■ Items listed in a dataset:
#####

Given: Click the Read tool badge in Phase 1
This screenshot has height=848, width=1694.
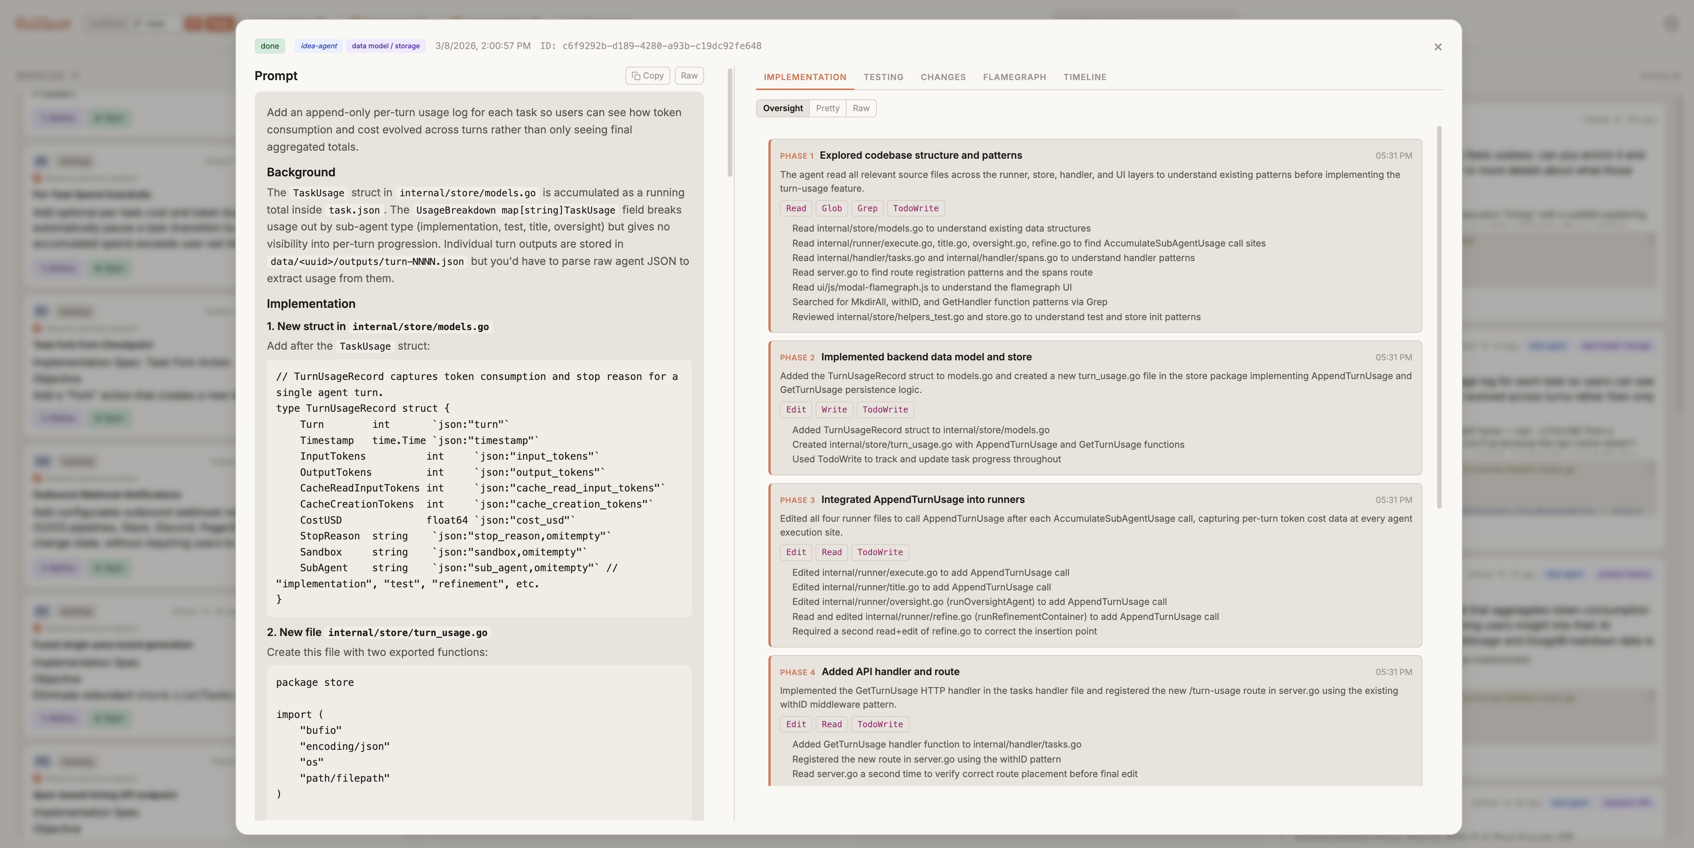Looking at the screenshot, I should pos(796,208).
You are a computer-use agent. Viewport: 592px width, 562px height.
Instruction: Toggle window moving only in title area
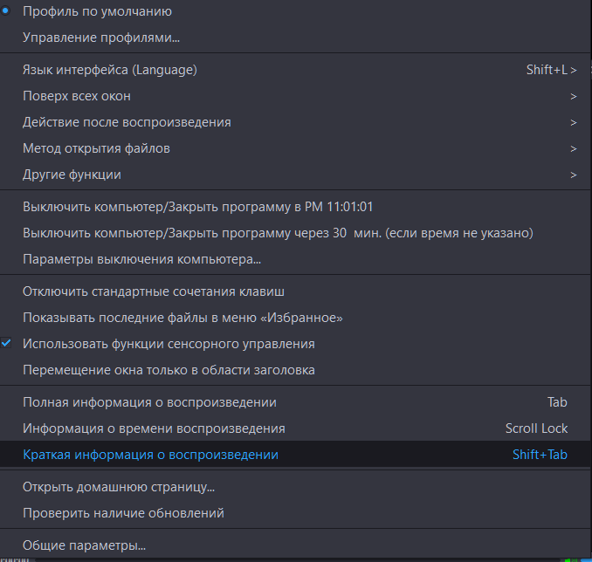click(169, 370)
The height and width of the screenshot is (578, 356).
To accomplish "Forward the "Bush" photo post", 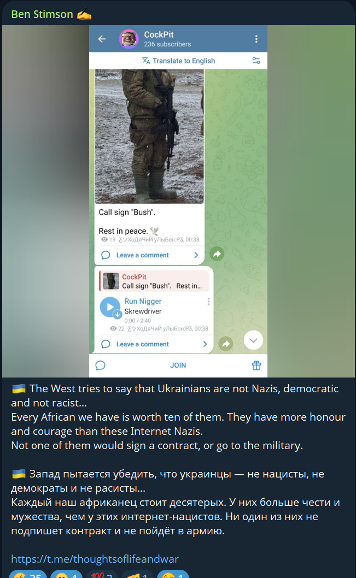I will click(x=217, y=253).
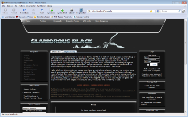Click the page vertical scrollbar down arrow
Viewport: 188px width, 117px height.
185,111
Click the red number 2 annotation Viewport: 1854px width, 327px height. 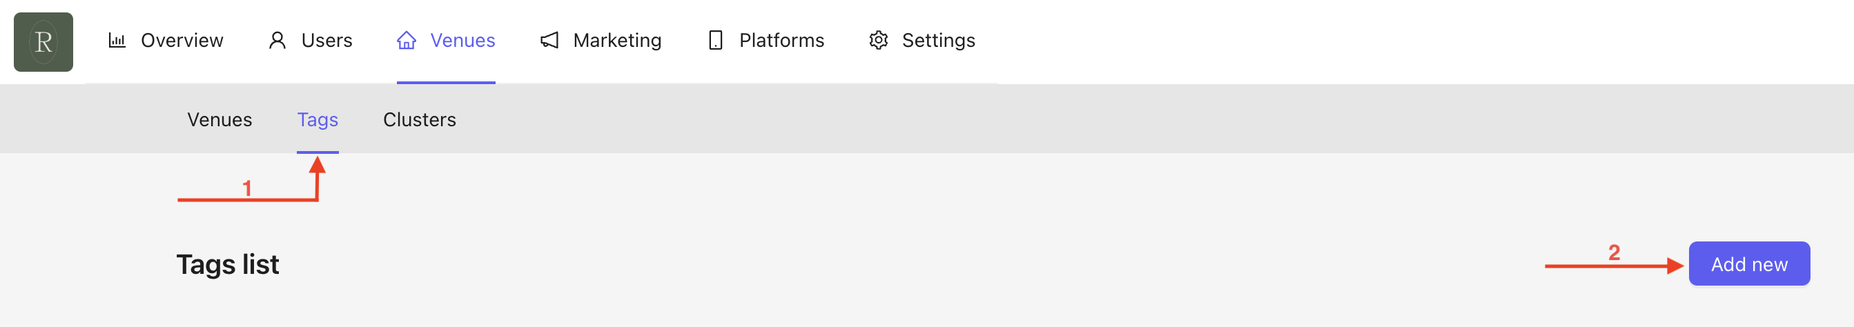pyautogui.click(x=1614, y=252)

#####

Lay out the entries as a Markdown table with columns named Row and Line, starting at the first line and ending at the line containing "click(169, 370)", skipping blank lines. Leave the pictures out.

■ Exercise response:
| Row | Line |
|---|---|
| 1 | Given: Click the Read tool badge in Phase 1 |
| 2 | This screenshot has height=848, width=1694. |
| 3 | Looking at the screenshot, I should pos(796,208). |
| 4 | You are a computer-use agent. Viewport: 592px width, 562px height. |
| 5 | Instruction: Toggle window moving only in title area |
| 6 | click(169, 370) |